Le tournoi de curling se déroule depuis mardi à Vancouver. Vous savez, ce sport que l'on compare par chez nous à une sorte de pétanque sur glace assortie d'un accessoire hautement improbable aux Jeux Olympiques : le balai. Que celui qui n'a pas -au moins- souri en voyant les trois balayeurs s'activer sur la glace jette la première pierre. Pas question d'essayer de convaincre les rigolards que le curling est bien un sport, je vous renvoie pour cela à la chronique de mon excellent confrère Pascal Grégoire-Boutreau, publiée sur ce même site le 20 janvier dernier. Cette discipline ancestrale -créée selon les sources au XVIe siècle- mérite bien un petit coup de projecteur au moins une fois tous les quatre ans, d'autant que cette fois, tout comme en 2002, l'équipe de France participe au tournoi olympique.

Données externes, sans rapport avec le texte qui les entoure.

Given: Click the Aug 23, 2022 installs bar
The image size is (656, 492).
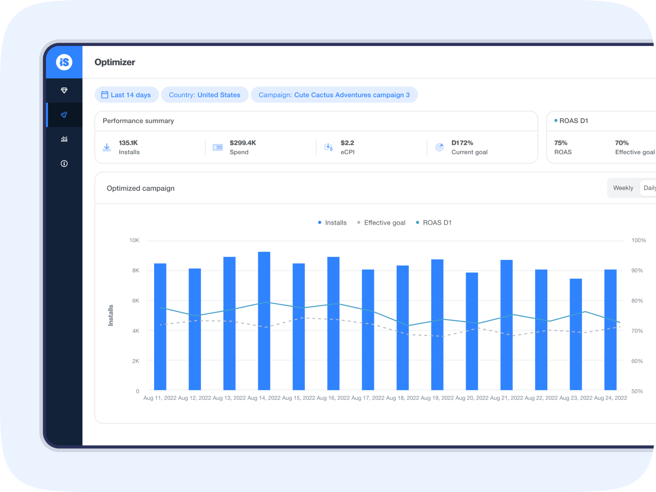Looking at the screenshot, I should click(576, 334).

Le but du jeu est effectivement comparable à la pétanque. Chaque équipe de quatre joueurs lance huit pierres qui doivent se placer le plus près possible du centre de la cible appelée aussi maison. Un concept plutôt simple mais qui se complique singulièrement lorsque l'on sait que la piste fait 42 mètres de long et que la pierre en granit (uniquement en provenance de la petite île écossaise d'Ailsa Graig) pèse une vingtaine de kilos !
Et le balai me direz-vous ? Il sert à lisser et chauffer la glace pour permettre une meilleure glisse de la pierre. En effet, avant chaque partie, la glace est douchée avec de l'eau qui gèle et produit une surface perlée. Le balayage énergique est donc indispensable pour qu'une pierre aille le plus loin possible.
Le balai en lui-même n'a pas grand-chose à voir avec celui qui trône dans votre placard du même nom : manche en fibre de carbone, tête en plastique ou en bois, brosse en crin de cheval ou synthétique selon la glace. Un instrument aussi personnel et technique qu'un fusil pour un biathlète.
Le balayage demande une énergie folle : pour être efficace, il faut avoir les mains le plus bas possible sur le manche, le corps plié en deux au dessus du balai de manière à mettre le plus de poids possible sur la brosse. Dans une partie de deux heures, un curleur peut ainsi «courir» plus de trois kilomètres sur la glace.
Très populaire en Ecosse, au Canada ou en Suède, le curling reste un sport confidentiel en France avec 277 licenciés seulement. Mais lorsque l'on sait que le biathlon bleu n'en compte que 200, tout semble permis à l'équipe de France de curling à Vancouver.